Mohamed Hedi Abdellaoui
02 Juin 2016•Mise à jour: 03 Juin 2016
AA/ Bujumbura/ Nzosaba Jean Bosco
Le président burundais, Pierre Nkurunziza, a menacé d’anéantir les éléments qui perturbent la sécurité dans le sud du pays dans deux mois, s’ils ne déposent pas les armes dans un délai n’excédant pas 15 jours, ont rapporté jeudi des médias locaux.
En visite, mercredi, à Mugamba, commune sise dans le sud du pays à 80 km de la capitale Bujumbura, le chef de l’Etat burundais s’est ainsi adressé aux Burundais venus à sa rencontre : « Vous leur direz que j’étais ici, que je leur demande en père de la nation de rendre les armes et de quitter la forêt, nous les accueillerons a bras ouverts comme nous l’avons fait pour ceux de la mairie de Bujumbura qui sont entrain d’apprendre des métiers variés après s’être rendus.»

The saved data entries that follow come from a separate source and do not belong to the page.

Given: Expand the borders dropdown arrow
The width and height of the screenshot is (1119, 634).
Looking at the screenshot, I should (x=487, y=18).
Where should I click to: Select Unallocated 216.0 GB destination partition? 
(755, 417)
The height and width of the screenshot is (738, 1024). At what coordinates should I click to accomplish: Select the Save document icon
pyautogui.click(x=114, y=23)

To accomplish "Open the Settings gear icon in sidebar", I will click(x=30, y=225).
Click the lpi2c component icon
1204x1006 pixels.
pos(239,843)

Mettant en garde les « récalcitrants », Nkurunzia a poursuivi : « Après ce délai (15 jours), je demande aux policiers et militaires de sévir contre les récalcitrants qui continueront a perturber la sécurité ici, la situation sera normalisée dans un délai de deux mois.»
Par la même occasion, il était revenu sur les élections de 2015, affirmant dans un message adressé à l'opposition : «Les élections de 2015 sont terminées, nous n’y reviendrons plus jamais, vous n’avez qu’a vous préparer pour celles de 2020 et pour celles qui suivront jusqu’a la fin des temps.»
Depuis le début de la crise il y a plus d’une année, c’est la première fois que Pierre Nkurunziza foule le sol de Mugamba, théâtre d’attaques armées récurrentes et de manifestations perpétuelles contre son troisième mandat. Mugamba est jugée comme le bastillon de la rébellion qui sape le pouvoir au Burundi depuis plusieurs mois. Autant que trois autres qui lui sont contigües, à savoir, Gisozi, Mukike et Mugongo-Manga.
Le Burundi a plongé dans une grave crise, émaillée de violences, depuis le dépôt de la candidature du président Pierre Nkurunziza en avril 2015 pour un troisième mandat qu'il a obtenu en juillet, en violation de la Constitution et de l'accord d'Arusha qui a mis fin à la guerre civile de 1993-2006, selon l'opposition, la société civile
et une partie de son propre camp.
Ces violences ont fait depuis un an plus de 700 morts et poussé 278 320 personnes à quitter le pays, selon le dernier rapport du Haut commissariat des Nations unies pour les réfugiés (UNHCR, mai 2016).